# Honda 300 project done for now



## 08GreenBrute (Jul 13, 2009)

Well I finished installing my 18% and other goodies then getting the bugs worked out this weekend. I had to replace the top end and rear end bearings but it's come a ways from when I first got it


----------



## lilbigtonka (Dec 30, 2008)

Looks good......def fun bikes for sure


----------



## 08GreenBrute (Jul 13, 2009)

They are, I put a clutch kit in it at the same time I did the reduction I kinda wish I didn't now. I don't care for all the stall.


----------



## BeauregardBull (Sep 2, 2013)

What all is done to this bike? This is kinda the route I'm wanting to take.


----------



## 08GreenBrute (Jul 13, 2009)

Aftermarket wise it's got a high comp piston, 18% gear reduction, competition clutch kit(probably going to take out it has too much stall), snorkel, 28 vampire edl on ss wheels.


----------



## Polaris425 (Dec 16, 2004)

very nice!


----------



## 2010Bruterider (Jun 20, 2010)

Nice build. It should be a lot of fun to ride.
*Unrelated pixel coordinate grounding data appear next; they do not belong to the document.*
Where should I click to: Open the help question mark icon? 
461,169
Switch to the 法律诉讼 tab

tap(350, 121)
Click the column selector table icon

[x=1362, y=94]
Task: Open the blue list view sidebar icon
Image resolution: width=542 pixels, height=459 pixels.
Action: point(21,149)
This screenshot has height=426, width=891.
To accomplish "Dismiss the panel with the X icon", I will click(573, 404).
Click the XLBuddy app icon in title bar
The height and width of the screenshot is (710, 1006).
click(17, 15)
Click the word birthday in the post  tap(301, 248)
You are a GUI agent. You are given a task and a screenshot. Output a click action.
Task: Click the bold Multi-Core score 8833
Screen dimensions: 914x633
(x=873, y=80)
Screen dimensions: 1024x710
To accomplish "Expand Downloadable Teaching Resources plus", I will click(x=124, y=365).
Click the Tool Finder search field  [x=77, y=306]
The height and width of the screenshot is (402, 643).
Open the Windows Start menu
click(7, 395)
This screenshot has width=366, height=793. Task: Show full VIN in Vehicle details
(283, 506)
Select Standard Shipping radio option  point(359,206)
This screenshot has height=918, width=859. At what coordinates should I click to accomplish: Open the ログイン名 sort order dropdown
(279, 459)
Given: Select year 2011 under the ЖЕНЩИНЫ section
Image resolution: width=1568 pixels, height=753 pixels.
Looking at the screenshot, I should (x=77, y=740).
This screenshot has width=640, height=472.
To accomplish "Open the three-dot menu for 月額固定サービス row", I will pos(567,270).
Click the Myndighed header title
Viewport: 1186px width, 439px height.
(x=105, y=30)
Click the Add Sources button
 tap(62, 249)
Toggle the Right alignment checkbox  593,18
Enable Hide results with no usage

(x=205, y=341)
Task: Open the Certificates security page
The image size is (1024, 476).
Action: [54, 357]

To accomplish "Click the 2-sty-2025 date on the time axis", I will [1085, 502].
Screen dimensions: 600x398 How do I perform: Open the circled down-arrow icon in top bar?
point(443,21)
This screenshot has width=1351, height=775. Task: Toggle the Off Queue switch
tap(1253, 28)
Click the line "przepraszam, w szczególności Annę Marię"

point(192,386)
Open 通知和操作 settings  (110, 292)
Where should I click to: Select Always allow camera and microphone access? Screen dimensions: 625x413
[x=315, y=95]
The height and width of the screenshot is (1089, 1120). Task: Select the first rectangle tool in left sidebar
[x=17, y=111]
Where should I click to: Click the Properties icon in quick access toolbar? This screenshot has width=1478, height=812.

Those EDLs look sick.


----------



## 08GreenBrute (Jul 13, 2009)

Yeah they don't pull as good as outlaws but they look mean lol might get some laws later on. I was actually supposed at how smooth the edls ride


----------



## LackinFunds (Mar 2, 2012)

08GreenBrute said:


> Yeah they don't pull as good as outlaws but they look mean lol might get some laws later on. I was actually supposed at how smooth the edls ride


How tall do your edl measure?


----------



## dodge2500 (Jan 3, 2013)

man thats one nice 300 u did a real good job saving that one


----------



## 08GreenBrute (Jul 13, 2009)

Thanks it came out all right. I think they measure around 27


----------